(TEXT PASSAGE)

— begin —

Sunday Sermon for February 6, 2011, the Fifth Sunday in Ordinary Time, Year A

Readings: Is 58:7-10; 1Cor 2:1-5; Mt 5:13-16

In the Gospel reading Jesus tells us that we are the light of the world. This is an interesting point since St. John tells us in his Gospel that Jesus is the light that came into the darkness and the darkness could not overcome it. However, he also says that our Lord is the light that enlightens every man. It is in this manner that we must understand ourselves to be the light of the world.

What does this mean for us? It means that for those who are in the State of Grace, the Lord lives within them. Beyond this, He wants to shine through them. Even if we are in the State of Grace, it is still very possible for us to be worldly people caught up in materialism, selfishness and a life of empty show. If this is the case, even though the Lord is within, we have essentially placed a bushel basket over the fire of God’s love and we do not allow the light to radiate through us.

The Saints tell us that the more we can get ourselves out of the way, the more the Lord can work through us. The inverse is, of course, true: the more there is of us, the less there is of Christ. We live in a world that has chosen darkness, yet there are many souls wandering aimlessly in the dark who desire the light without really even knowing it. It is our responsibility, and our great privilege, to be the means by which the true Light can be shown to them.

We need to be clear however, that it is Jesus they need, not us. St. Paul understood this well when he told the Corinthians that when he came to them it was not in human wisdom and with sublime speech. Rather, he says, that he decided to know nothing among them except Jesus Christ and Him crucified so that their faith would be based, not on human wisdom, but on the power of God.

This means that we have to be convinced, like St. Paul, of the power of God demonstrated through the Cross and the resurrection and even now in the Sacraments. We have to be close to Him in and through prayer so that we not only develop a deep relationship with Him, but that we have the love and the confidence to bring Him to others.

— end —

(TASKS FOR THIS EXERCISE)
a – In the sermon, what did St. Paul decide to know among the Corinthians?
b – List every Scripture reading cited in the sermon.
c – Please carry on the sermon from its final sentence.

(DATA SHOWN)
— begin —

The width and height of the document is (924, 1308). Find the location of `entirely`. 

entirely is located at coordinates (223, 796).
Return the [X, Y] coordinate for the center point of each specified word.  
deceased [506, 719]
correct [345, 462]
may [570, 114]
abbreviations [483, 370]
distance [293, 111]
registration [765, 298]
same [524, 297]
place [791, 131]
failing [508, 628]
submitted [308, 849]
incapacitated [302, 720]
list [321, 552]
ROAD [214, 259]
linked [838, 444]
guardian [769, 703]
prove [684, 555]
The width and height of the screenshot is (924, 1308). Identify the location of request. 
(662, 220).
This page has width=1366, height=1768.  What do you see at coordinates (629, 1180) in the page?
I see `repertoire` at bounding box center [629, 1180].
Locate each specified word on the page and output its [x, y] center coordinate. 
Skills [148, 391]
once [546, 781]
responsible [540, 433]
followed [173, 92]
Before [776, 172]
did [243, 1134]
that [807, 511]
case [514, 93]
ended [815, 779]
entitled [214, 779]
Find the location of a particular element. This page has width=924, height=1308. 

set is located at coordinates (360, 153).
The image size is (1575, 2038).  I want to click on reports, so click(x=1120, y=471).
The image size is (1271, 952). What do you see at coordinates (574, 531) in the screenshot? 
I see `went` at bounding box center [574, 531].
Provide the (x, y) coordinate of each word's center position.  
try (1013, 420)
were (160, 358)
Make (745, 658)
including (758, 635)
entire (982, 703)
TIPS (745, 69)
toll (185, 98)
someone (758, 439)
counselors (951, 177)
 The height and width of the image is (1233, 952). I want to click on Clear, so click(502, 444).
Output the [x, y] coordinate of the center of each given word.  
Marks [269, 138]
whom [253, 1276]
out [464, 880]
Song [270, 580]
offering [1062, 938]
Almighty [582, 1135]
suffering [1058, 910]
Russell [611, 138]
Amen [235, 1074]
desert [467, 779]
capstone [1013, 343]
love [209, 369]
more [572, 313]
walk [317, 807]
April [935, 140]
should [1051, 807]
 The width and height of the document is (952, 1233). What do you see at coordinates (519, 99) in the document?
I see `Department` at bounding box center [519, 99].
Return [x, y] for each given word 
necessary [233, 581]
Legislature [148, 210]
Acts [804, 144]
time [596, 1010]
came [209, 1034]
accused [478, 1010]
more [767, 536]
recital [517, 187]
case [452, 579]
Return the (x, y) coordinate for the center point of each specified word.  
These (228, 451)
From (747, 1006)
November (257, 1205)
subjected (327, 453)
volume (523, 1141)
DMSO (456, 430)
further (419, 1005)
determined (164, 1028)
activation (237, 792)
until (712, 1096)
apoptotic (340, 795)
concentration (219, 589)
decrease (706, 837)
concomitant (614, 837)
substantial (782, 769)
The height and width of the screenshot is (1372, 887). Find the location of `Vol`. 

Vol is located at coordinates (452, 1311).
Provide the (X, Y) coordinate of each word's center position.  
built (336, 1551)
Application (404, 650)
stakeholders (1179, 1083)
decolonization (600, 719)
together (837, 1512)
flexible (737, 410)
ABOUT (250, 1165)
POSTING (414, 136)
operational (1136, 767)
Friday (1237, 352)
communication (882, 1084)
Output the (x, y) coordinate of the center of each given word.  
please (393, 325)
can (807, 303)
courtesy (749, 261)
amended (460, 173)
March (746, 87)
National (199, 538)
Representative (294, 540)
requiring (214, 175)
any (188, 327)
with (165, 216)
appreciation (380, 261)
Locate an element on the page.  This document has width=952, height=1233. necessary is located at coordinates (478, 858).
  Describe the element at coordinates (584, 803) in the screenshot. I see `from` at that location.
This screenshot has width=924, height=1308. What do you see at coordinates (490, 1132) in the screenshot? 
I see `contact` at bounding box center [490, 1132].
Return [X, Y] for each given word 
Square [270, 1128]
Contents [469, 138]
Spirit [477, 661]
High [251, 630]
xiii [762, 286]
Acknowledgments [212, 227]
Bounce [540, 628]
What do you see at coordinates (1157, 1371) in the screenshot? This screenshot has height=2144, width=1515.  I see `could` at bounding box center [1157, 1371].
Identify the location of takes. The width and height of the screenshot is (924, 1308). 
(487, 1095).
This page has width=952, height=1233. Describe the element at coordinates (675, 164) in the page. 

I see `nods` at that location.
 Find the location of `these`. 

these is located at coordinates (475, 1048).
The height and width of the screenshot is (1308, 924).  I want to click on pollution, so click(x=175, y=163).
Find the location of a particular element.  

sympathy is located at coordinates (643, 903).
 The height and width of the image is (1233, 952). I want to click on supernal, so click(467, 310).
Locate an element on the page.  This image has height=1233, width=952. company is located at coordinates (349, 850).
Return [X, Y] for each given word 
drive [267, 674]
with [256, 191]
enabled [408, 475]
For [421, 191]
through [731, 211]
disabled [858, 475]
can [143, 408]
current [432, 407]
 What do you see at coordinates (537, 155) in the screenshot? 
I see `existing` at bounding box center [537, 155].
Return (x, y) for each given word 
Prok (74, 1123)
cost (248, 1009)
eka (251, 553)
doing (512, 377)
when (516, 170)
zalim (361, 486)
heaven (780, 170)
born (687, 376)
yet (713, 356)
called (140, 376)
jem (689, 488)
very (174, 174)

— end —

(SOLVED PROBLEMS)
a – Nothing except Jesus Christ and Him crucified.

b – Is 58:7-10; 1Cor 2:1-5; Mt 5:13-16

c –
Not everyone is called to preach, but all of us are called to be lights in the world. You may not think yourself to be a very bright light, but when it become very dark, even a faint light appears fairly bright. In other words, we do not have to wait until we are Saints to begin this work; in fact, it is by being this light of the world and the salt of the earth that we will become Saints.

Even if you are not a very gifted speaker, the light can still shine brightly, perhaps even more so, through your works. St. Francis of Assisi spoke of how the Lord desires to make use of our hands, our feet, our tongue, etc. The first reading speaks of sharing our bread with the hungry, sheltering the oppressed and the homeless, clothing the naked and not turning our backs on our own. Only then, says Isaiah, will our light break forth like the dawn. I suppose one could use the adage “talk is cheap” in this context. We have to back up our words with works. Even if we do not use words, we still have to do the works.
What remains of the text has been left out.